Abstract

A proportion of early-stage node-negative oral squamous carcinoma patients fail despite complete surgical resection. Adjuvant treatment in early oral cancer is controversial and is often individualized based on stage, depth, and margin status. We reviewed various histological markers in pT1/T2N0 cases, resected upfront with elective nodal dissection, with an emphasis on tumor-tissue interface characteristics of the worst pattern of invasion (WPOI), tumor cell nest size (sCNS), budding and lymphocytic host response (LHR), to assess their prognostic significance. Archived blocks of 95 cases were reviewed.

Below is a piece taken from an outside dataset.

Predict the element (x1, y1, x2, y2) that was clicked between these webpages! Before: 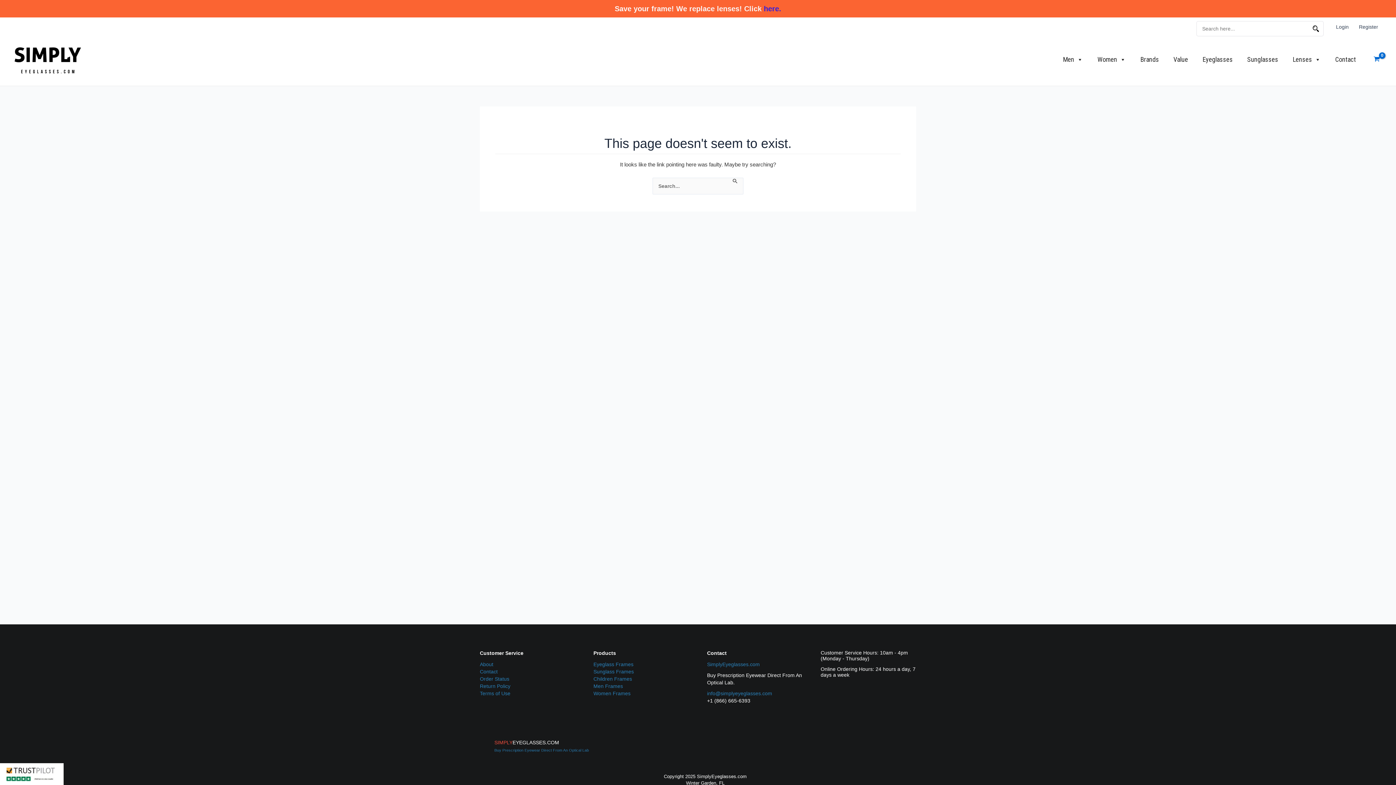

Tumor stage, grade, size, depth of invasion, lymphovascular, and perineural invasion, WPOI, LHR, sCNS, and tumor bud (single cells or <5 cell clusters) score were recorded. Prognostic significance was statistically analyzed using SPSS software version 20. Depth of invasion (P = 0.008), WPOI- 4 and 5 (P = 0.033), sCNS (<5 cells) at tumor interface (P = 0.010), high bud count (≥3 buds/40 × hpf) (P = 0.021) and poor LHR (P = 0.019) correlated significantly with poor disease-free survival on univariate analysis. However, on multivariate analysis only LHR and WPOI-4 (that is presence of small cell nests or buds) were significant, with high hazard ratio of 4.351 (95% CI 1.290-14.676, P = 0.018) and 5.019 (95% CI 1.212-20.789, P = 0.026), respectively. We propose mandatory reporting of WPOI-4 at the tumor interface and absence of LHR, as significant markers of poor prognosis in early-stage oral cavity squamous carcinoma.